2018-03-07
Some things I mean when I talk about 'forged HTTP referers'
One of the most reliable and often the fastest ways to get me to block people from Wandering Thoughts is to do something that causes my logs to become noisy or useless. One of those things is persistently making requests with inaccurate Referer headers, because I look at my Referer logs on a regular basis. When I talk about this, I'll often use the term 'forged' here, as in 'forged referers' or 'referer-forging web spider'.
(I've been grumpy about this for a long time.)
I have casually used the term 'inaccurate' up there, as well as the strong term 'forged'. But given that the Referer header is informational, explicitly comes with no guarantees, and is fully under the control of the client, what does that really mean? As I to use it, I tend have one of three different meanings in mind.
First, let's say what an accurate referer header is: it's when the
referer header value is an honest and accurate representation of what
happened. Namely, a human being was on the
URL in the Referer
header and clicked on a link that sent them to my
page, or on the site if you only put the site in the Referer
. A blank
Referer
header is always acceptable, as are at least some Referer
headers that aren't URLs if they honestly represent what a human did to
wind up on my page.
An inaccurate Referer
in the broad sense is any Referer
that isn't
accurate. There are at least two ways for it to be inaccurate (even
if it is a human action). The lesser inaccuracy is if the source URL
contains a link to my page, but it doesn't actually represent how
the human wound up on my page, it's just a (random) plausible value.

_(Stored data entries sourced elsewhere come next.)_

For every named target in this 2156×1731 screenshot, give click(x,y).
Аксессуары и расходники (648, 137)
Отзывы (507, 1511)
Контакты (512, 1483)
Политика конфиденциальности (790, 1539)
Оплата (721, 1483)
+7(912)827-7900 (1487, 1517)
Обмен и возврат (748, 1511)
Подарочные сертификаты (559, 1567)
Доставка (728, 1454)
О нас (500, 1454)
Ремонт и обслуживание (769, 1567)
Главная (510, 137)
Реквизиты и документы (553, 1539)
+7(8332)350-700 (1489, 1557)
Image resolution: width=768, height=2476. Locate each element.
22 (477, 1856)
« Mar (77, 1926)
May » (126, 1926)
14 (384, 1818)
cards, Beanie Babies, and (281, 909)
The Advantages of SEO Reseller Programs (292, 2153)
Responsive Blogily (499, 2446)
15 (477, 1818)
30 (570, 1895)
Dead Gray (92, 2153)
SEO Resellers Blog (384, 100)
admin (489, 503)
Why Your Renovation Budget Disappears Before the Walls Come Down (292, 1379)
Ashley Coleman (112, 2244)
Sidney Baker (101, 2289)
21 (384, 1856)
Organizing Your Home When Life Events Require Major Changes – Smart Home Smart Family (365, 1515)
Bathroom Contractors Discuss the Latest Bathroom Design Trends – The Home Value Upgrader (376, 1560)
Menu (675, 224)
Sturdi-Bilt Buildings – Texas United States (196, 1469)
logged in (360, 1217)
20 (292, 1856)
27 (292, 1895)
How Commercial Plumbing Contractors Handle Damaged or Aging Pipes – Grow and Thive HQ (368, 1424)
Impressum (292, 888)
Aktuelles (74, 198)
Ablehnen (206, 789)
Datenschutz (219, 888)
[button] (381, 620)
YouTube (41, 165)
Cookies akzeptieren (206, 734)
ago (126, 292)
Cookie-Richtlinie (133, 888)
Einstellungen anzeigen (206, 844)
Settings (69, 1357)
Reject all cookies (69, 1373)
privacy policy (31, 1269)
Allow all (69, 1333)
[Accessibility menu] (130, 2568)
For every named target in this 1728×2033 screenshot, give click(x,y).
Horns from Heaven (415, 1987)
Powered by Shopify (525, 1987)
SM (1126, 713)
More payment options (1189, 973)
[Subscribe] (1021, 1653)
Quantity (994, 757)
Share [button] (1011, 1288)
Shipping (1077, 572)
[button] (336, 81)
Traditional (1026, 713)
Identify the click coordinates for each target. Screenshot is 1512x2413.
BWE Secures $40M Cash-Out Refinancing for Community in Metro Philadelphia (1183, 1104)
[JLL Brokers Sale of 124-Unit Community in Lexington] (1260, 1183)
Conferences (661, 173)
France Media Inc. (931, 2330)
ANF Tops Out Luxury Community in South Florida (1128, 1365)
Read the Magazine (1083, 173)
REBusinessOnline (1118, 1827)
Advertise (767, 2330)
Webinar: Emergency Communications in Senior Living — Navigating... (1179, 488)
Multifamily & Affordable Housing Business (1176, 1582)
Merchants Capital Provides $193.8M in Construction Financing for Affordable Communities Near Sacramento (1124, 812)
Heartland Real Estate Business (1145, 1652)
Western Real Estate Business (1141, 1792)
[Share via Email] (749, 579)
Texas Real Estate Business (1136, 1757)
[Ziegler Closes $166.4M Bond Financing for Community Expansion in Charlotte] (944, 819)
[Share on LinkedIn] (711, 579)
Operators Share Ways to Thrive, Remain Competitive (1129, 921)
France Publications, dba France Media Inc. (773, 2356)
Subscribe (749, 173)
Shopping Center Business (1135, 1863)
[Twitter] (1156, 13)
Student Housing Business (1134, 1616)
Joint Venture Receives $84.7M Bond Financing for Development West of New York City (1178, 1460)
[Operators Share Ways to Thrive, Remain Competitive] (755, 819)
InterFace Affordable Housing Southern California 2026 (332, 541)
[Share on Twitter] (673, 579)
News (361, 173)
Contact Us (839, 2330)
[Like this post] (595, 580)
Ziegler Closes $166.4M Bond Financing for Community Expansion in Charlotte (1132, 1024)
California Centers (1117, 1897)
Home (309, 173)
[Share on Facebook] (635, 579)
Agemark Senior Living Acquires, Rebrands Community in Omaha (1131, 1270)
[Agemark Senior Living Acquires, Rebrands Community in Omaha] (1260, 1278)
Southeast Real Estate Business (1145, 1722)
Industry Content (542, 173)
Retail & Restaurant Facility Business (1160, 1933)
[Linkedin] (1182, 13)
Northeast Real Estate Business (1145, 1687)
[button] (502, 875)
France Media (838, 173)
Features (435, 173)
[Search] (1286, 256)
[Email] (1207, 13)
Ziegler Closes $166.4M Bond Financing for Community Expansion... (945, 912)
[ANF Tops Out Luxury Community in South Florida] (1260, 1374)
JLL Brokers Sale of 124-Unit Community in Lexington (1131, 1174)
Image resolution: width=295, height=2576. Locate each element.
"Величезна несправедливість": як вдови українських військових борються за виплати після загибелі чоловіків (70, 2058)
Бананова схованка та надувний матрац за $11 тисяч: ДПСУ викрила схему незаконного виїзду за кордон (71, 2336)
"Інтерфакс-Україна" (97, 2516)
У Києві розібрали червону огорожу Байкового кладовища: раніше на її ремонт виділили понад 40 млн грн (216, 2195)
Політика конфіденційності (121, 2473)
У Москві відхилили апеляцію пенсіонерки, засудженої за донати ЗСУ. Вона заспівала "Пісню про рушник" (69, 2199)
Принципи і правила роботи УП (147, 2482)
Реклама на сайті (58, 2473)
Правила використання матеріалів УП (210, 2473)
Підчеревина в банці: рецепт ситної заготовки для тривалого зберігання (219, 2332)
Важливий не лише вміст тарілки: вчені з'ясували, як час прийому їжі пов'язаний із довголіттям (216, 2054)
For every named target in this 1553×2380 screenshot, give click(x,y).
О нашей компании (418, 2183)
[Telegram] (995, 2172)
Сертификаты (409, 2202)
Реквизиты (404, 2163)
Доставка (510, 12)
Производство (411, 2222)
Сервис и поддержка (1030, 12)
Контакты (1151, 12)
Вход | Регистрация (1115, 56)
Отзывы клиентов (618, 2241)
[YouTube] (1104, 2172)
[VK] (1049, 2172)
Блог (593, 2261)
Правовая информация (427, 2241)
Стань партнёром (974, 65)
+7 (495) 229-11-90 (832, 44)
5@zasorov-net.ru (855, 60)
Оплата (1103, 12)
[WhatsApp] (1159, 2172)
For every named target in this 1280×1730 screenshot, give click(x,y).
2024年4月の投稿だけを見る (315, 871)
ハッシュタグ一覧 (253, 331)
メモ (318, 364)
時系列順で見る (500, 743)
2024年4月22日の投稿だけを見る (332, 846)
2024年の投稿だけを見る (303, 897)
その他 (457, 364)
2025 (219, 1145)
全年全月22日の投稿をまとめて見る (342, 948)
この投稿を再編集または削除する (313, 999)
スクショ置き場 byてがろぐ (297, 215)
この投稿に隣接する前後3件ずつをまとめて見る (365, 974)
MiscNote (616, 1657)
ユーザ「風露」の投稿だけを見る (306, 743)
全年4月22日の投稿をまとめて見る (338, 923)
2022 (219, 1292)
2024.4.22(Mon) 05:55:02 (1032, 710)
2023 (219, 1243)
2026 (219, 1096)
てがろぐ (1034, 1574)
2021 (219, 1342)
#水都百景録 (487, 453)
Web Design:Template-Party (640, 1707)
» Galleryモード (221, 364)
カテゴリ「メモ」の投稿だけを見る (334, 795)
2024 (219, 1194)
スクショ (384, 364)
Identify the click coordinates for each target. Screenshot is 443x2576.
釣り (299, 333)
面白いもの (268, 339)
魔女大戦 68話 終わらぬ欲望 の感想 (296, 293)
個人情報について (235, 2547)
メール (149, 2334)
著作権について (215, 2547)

Such referers are inaccurate now but could be accurate in another
circumstances. The greater inaccuracy is if the source URL doesn't even
link to my page, so it would never be possible for the Referer
to be
accurate. Completely bogus referers are usually more irritating than
semi-bogus referers, although this is partly a taste issue (both are
irritating, honestly, but one shows you're at least trying).
(I'd like better terms for these two sorts of referers; 'bogus' and 'plausible' are the best I've come up with so far.)
As noted, I will generally call both of these cases 'forged', not
just 'inaccurate'. Due to my view that Referer
is a human only
header, I use 'forged' for basically all
referers that are provided by web spiders and the like. I can
imagine circumstances when I'd call Referer
headers sent by a
robot as merely 'inaccurate', but they'd be pretty far out and
I don't think I've ever run into them.
The third case and the strongest sense of 'forged' for me is when
the Referer
header has clearly been selected because the web
spider is up to no good. One form of this is Referer
spamming
(which seems to have died out these days, thankfully). Another
form is when whatever is behind the requests looks like it's
deliberately picking Referer
values to try to evade any security
precautions that might be there. A third form is when your software
uses the Referer
field to advertise yourself in some way, instead
of leaving this to the User-Agent
field (which has happened, although I don't think I've seen it
recently).
(Checking for appropriate Referer
values is a weak security
precaution that's easy to bypass and not necessarily a good idea,
but like most weak security precautions it does have the virtue of
making it pretty clear when people are deliberately trying to get
around it.)
PS: Similar things apply when I talk about 'forged' other fields,
especially User-Agent
. Roughly speaking, I'll definitely call
your U-A forged if you aren't human and it misleads about what you
are. If you're a real human operating a real browser, I consider
it your right to use whatever U-A you want to, including completely
misleading ones. Since I'm human and inconsistent, I may still
call it 'forged' in casual conversation for convenience.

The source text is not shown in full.